Across the data, every line with the word "agent" counts once; state the total alone.

====== Material supplied ======

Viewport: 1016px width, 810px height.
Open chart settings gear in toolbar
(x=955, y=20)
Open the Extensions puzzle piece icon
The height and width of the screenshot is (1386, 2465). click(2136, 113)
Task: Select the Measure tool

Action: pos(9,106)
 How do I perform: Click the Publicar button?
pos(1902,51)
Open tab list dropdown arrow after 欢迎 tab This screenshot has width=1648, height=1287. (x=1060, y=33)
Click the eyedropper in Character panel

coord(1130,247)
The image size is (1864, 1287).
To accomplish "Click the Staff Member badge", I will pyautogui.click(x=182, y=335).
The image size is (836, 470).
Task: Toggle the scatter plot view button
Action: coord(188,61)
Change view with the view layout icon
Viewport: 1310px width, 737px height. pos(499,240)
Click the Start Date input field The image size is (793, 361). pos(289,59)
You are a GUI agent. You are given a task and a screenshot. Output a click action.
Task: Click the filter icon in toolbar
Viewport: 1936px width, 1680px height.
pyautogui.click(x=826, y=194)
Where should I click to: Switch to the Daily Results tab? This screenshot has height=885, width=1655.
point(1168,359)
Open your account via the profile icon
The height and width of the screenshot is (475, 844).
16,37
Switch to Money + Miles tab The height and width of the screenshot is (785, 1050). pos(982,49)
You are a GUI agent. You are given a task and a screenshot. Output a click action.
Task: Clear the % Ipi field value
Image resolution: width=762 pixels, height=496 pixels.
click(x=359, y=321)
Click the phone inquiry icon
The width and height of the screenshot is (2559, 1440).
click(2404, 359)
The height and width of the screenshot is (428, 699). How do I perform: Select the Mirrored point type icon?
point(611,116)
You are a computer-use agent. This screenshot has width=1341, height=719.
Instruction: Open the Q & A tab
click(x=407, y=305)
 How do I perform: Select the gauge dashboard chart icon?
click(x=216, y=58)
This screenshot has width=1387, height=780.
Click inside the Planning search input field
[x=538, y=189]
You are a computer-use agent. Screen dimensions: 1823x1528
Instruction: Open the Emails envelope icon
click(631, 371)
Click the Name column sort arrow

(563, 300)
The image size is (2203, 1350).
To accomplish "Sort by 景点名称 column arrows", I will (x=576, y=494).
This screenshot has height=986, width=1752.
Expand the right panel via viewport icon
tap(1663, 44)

======

Answer box: 4